"""
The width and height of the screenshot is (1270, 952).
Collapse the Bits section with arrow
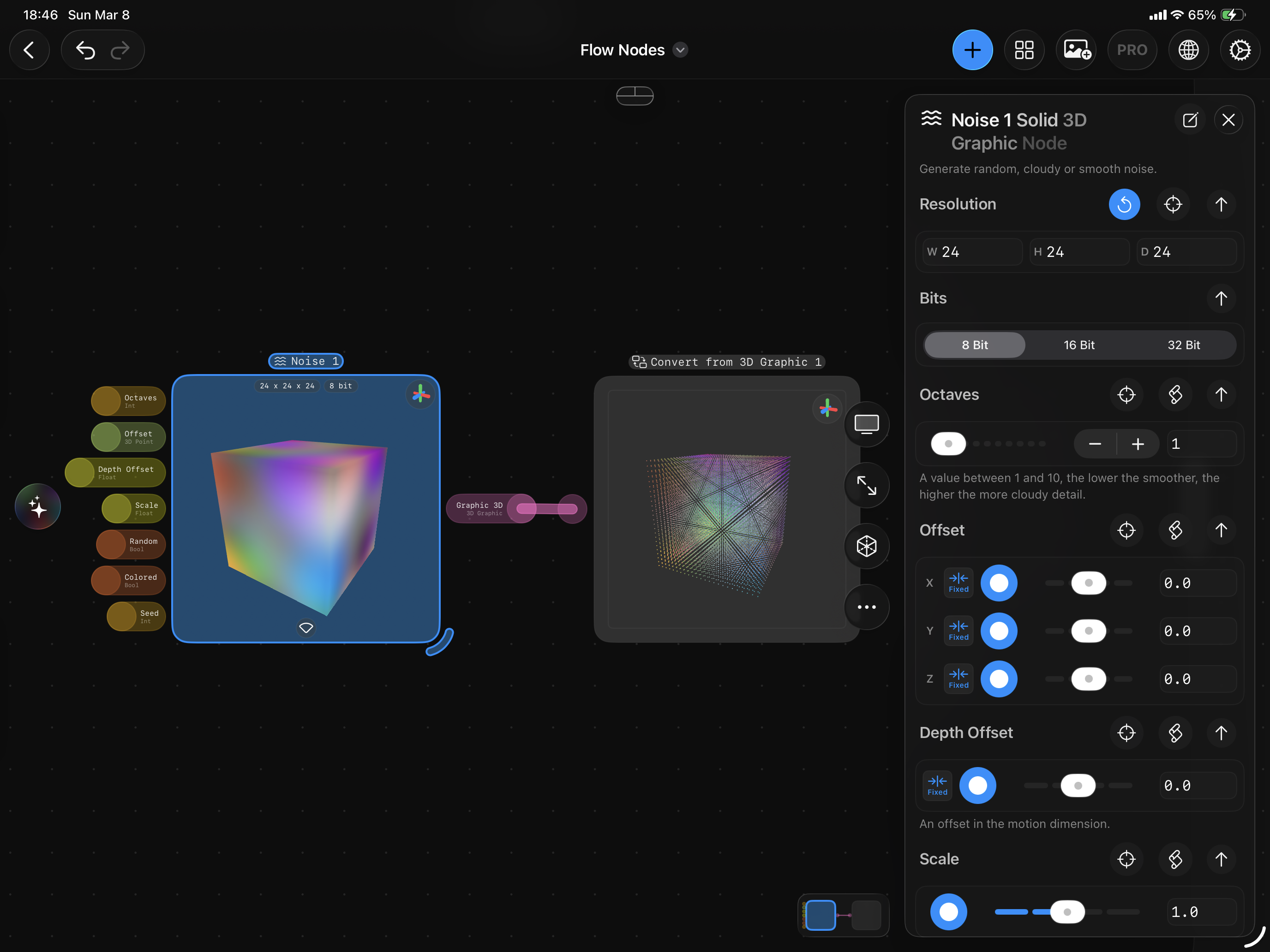(1221, 298)
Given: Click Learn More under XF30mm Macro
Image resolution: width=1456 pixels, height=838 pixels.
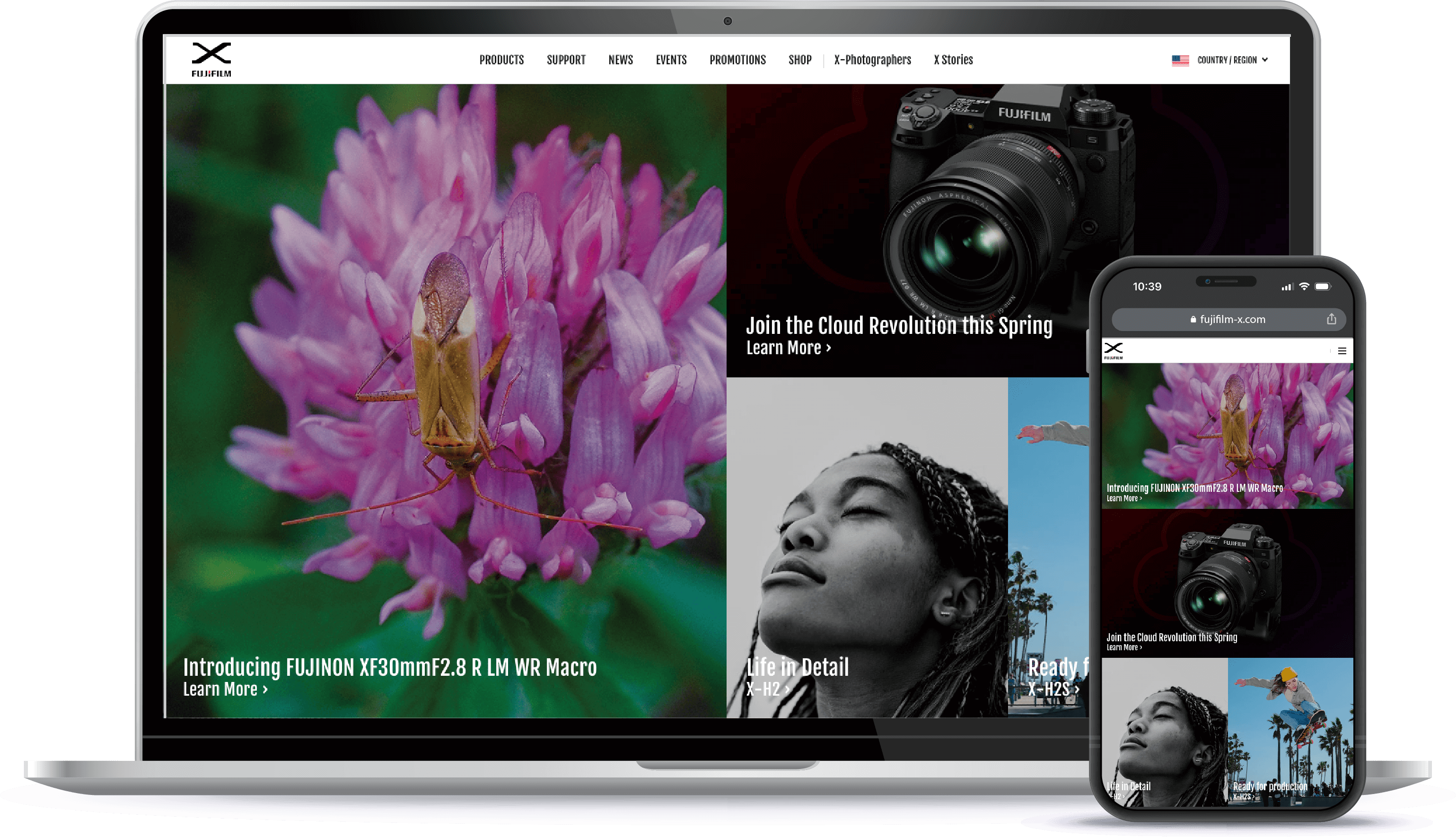Looking at the screenshot, I should pyautogui.click(x=225, y=689).
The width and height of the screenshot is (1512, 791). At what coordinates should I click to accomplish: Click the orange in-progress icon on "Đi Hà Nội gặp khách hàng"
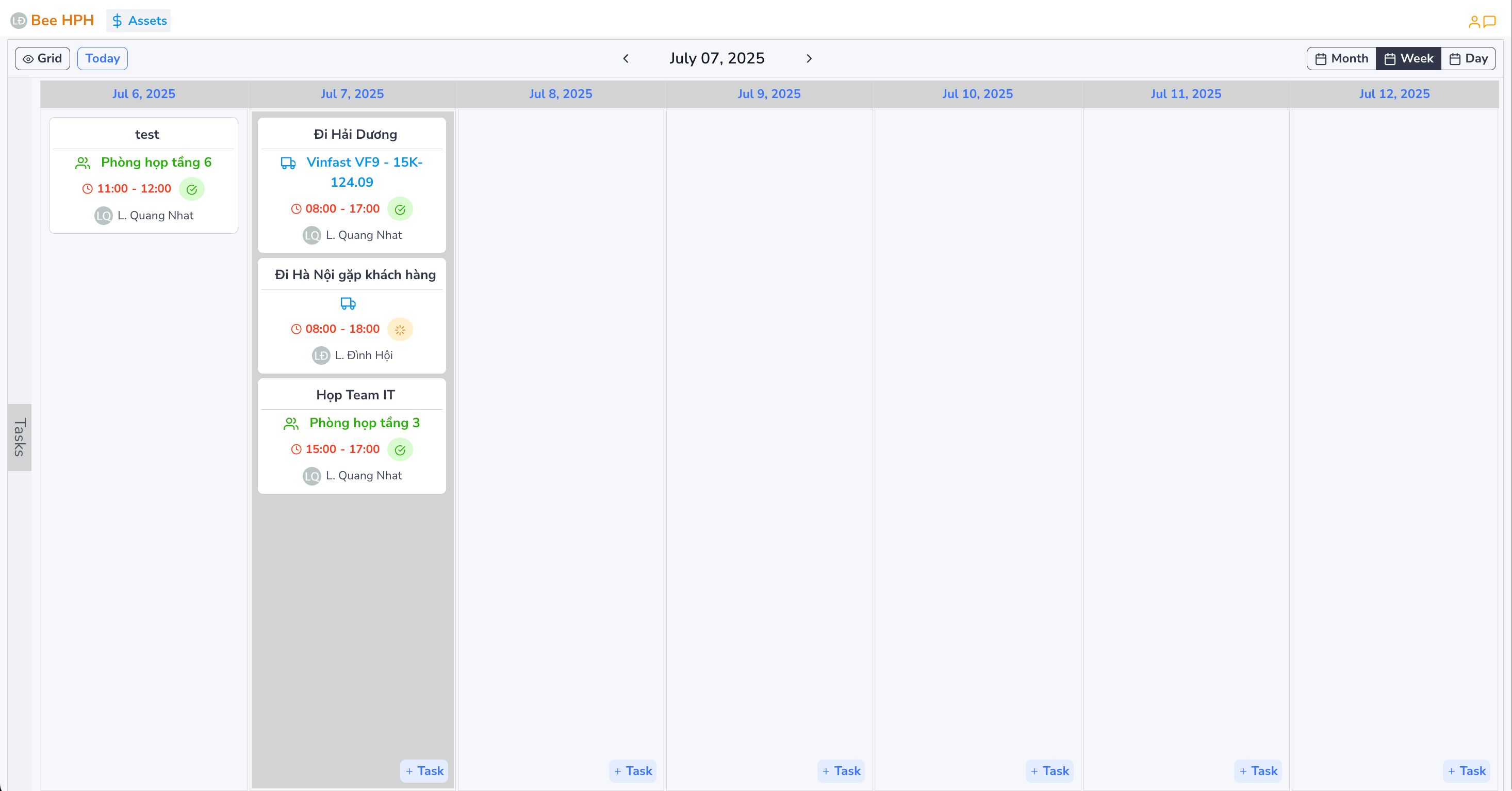pos(400,329)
"""
# [The task]
Everything from the line that contains "The width and height of the screenshot is (1512, 791)." through the final line of the material should be returned exactly, except the pictures.

# [Written solution]
The width and height of the screenshot is (1512, 791). At what coordinates should I click to accomplish: Click the orange in-progress icon on "Đi Hà Nội gặp khách hàng"
pos(400,329)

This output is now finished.